Infatti, l'occhio indagatore o di ripresa non è puntato sulla macchina o sullo spazio extraterrestre o sulla paura dell'una o dell'altra cosa, bensì sulla rinata curiosità dell'essere umano e sulla sua propensione a spostare in avanti il confine e in alto il limite delle proprie capacità, facendo sì che diventi casa e patria anche un mondo lontanissimo, totalmente diverso da quello natio, spesso ostile e ignoto e apparentemente vuoto rispetto ai canoni con cui si definiscono gli organismi viventi. 
In estrema sintesi, questo è anche il compito del protagonista, giornalista e scrittore di romanzi di fantascienza (quale ironia: non della sorte ma tipicamente e sottilmente britannica!), incaricato dai mezzi d'informazione terrestri di documentare i progressi della colonizzazione marziana e della qualità dei viaggi interplanetari di linea destinati a collegare stabilmente i due pianeti: infatti egli è imbarcato sull'astronave a propulsione atomica battezzata col nome greco del pianeta rosso, Ares. 
Viaggio e soggiorno saranno formativi e rivoluzionari per lo scrittore in questione, poiché riuscirà a fare pace col suo passato e a intravedere un nuovo futuro per sé proprio lì, lontano dalla Terra. 
Il messaggio di LE SABBIE DI MARTE è quanto mai esplicito, come si usava in molte opere del romanticismo inglese e del positivismo francese di fine XIX secolo: il progresso tecnologico e il radioso futuro che ci attende aiuteranno la specie umana a superare tutte le difficoltà e le brutture cui è andata incontro nel recente passato, compresa la II guerra mondiale e il difficile dopoguerra che ne è seguito sia sul piano economico che politico. 
Non si deve dimenticare che il libro esce a soli sei anni dalla fine degli eventi bellici più devastanti del secolo breve, i quali hanno stremato l'economia e la popolazione dell'Impero britannico, non solo quelli dei nemici sconfitti: c'è voglia di riscatto, di libertà, di benessere da ritrovare insieme a cose nuove da sognare, perchè no? 
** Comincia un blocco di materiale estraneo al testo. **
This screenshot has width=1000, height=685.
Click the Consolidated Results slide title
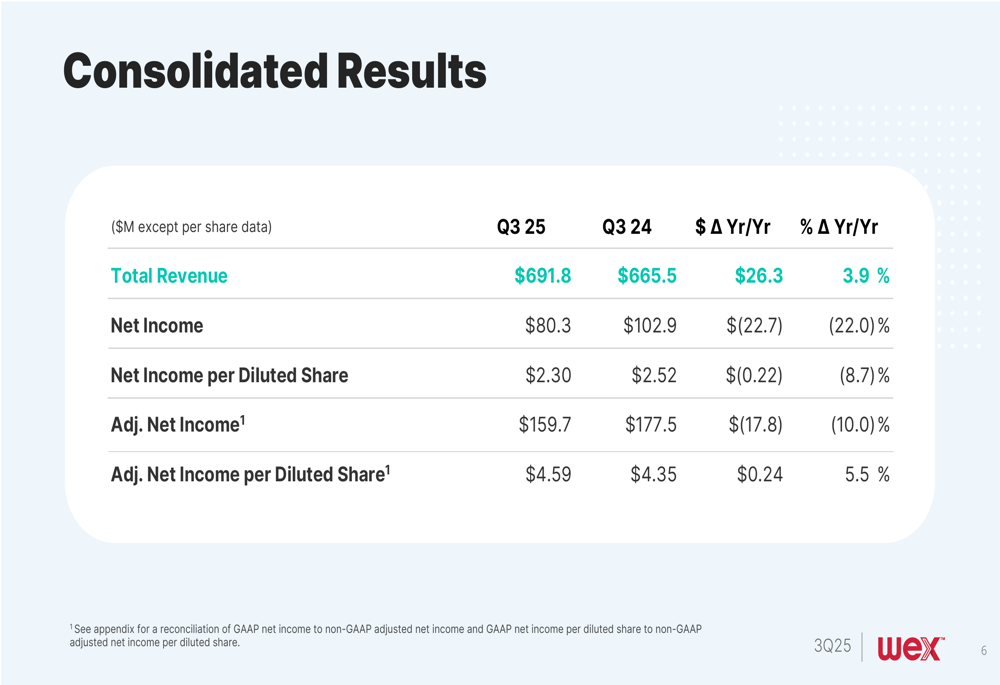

Come tradizione anglosassone, per cui le opere letterarie degne di questa etichetta, devono avere una morale, devono insegnare qualcosa, devono indicare una via d'uscita lecita verso la felicità del genere umano: questo compito implicito, Arthur C. Clarke lo svolge egregiamente avvolgendo il lettore, tanto contemporaneo quanto posteriore a lui stesso, in un una trama avvincente ma anche sobria e agile al punto che anche il lettore più distratto, o discontinuo, ritroverà sempre il filo del discorso e inquadrerà la scena in atto, come se stesse assistendo a teatro a una rappresentazione dai tempi serrati e gli arredi e le scene essenziali ma funzionali agli sviluppi della vicenda narrata. 
Alla fine, si esce e si uscirà dal teatro e dalle pagine di LE SABBIE DI MARTE (1951) di Arthur Charles Clarke (1917-2008), con la netta sensazione di aver capito meglio qualcosa di noi stessi come elementi della civiltà degli esseri umani più che come semplici spettatori di una escursione oltre i confini della realtà, a bordo delle ali della fantasia.